Introducing Classification

In this warmup problem, you’ll compute the gradient of the function \(q(\mathbf{x})\) which we’ll use as the signal function for classification in the logistic regression model. As with regression, we’ll use this gradient for training the model.

Part A

Let \(\sigma:\mathbb{R}\rightarrow (0,1)\) be the logistic sigmoid function, defined by \(\sigma(z) = \frac{1}{1 + e^{-z}}\).

Figure 1: Plot of the logistic sigmoid function and its derivative.

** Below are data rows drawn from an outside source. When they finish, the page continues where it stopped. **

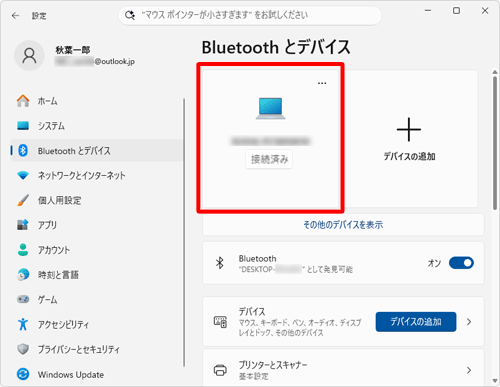Click the Network and Internet wifi icon
This screenshot has width=500, height=387.
click(23, 175)
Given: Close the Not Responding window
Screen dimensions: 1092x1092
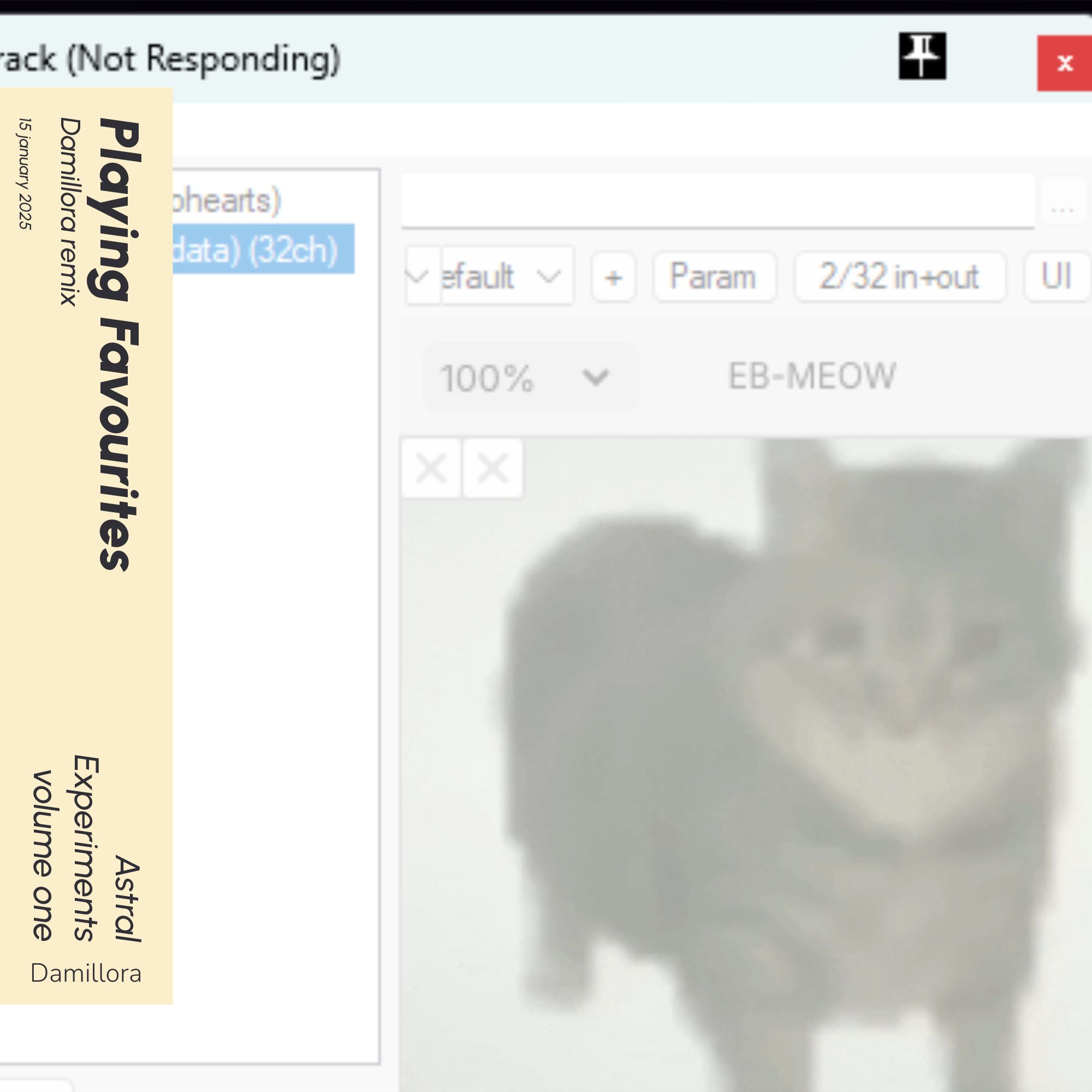Looking at the screenshot, I should coord(1064,63).
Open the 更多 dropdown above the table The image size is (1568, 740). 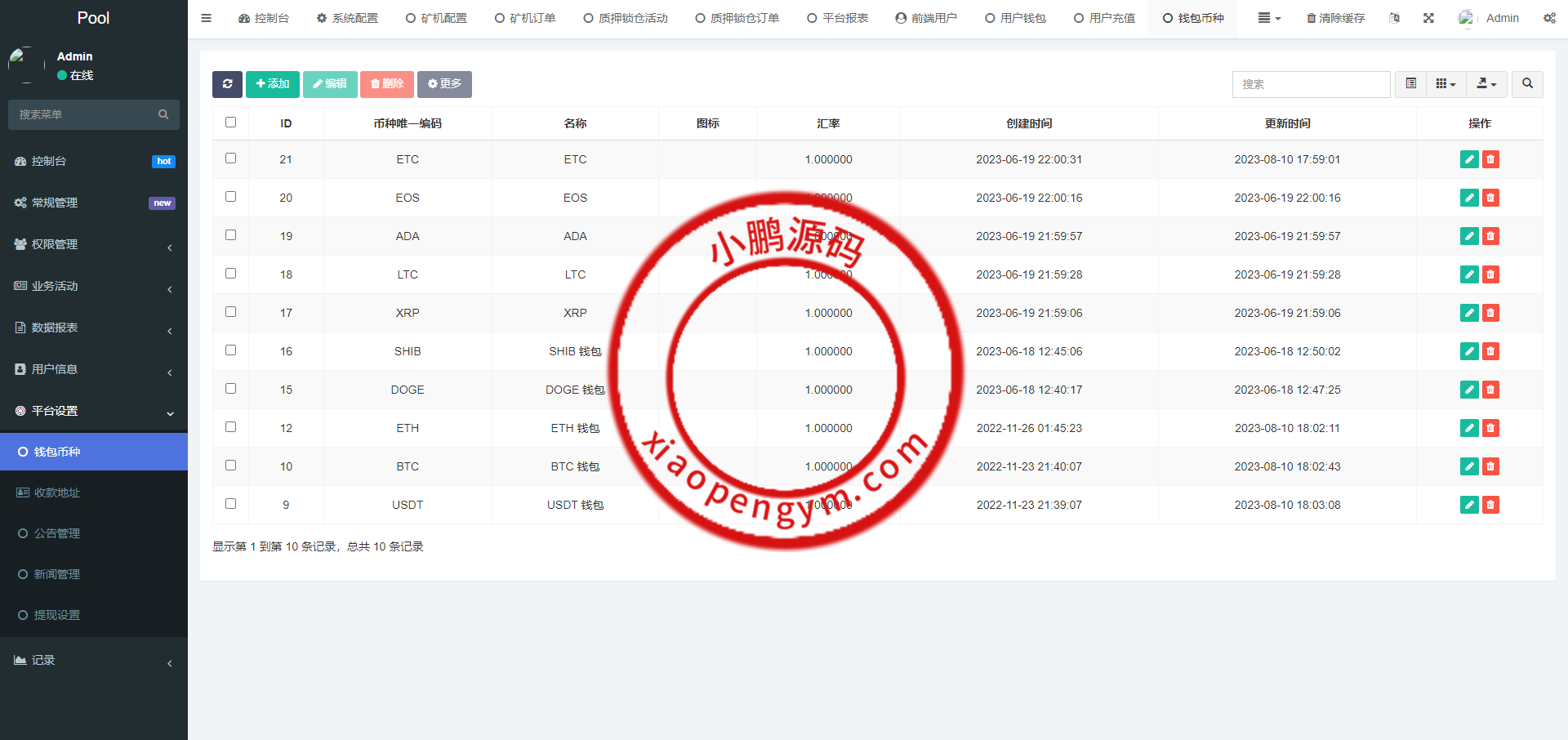click(444, 84)
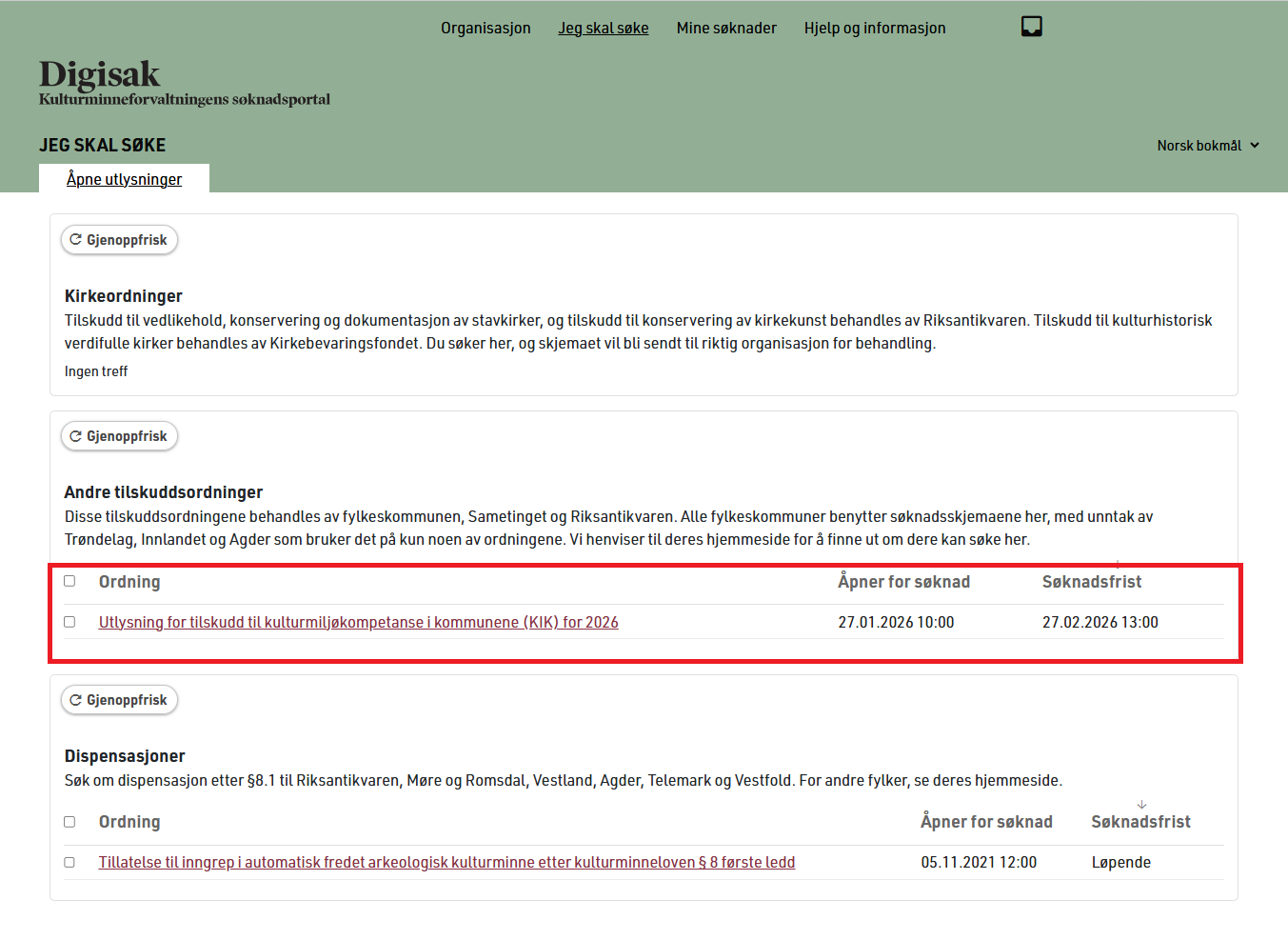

Prove by calculation that for any \(z\in \mathbb{R}\), we have

\[ \begin{aligned} \frac{d}{dz}\sigma(z) = \sigma(z)(1 - \sigma(z))\;. \end{aligned} \]

Part B

Let \(q:\mathbb{R}^d \rightarrow (0,1)\) be the function defined by \(q(\mathbf{x}) = \sigma(\mathbf{w}^\top \mathbf{x})\) for some \(\mathbf{w}\in \mathbb{R}^d\). Compute the gradient \(\nabla q(\mathbf{x})\), with the partial derivatives taken with respect to the entries of \(\mathbf{w}\). Please express your final answer in vectorized form, i.e. as a function of \(\mathbf{w}\), \(\mathbf{x}\), and \(q(\mathbf{x})\), without any summations or explicit indices.

Hint: Start by computing \(\partial q(\mathbf{x})/\partial w_i\) for an arbitrary \(i\in \{1,2,\ldots,d\}\), and then use the result to write down the full gradient.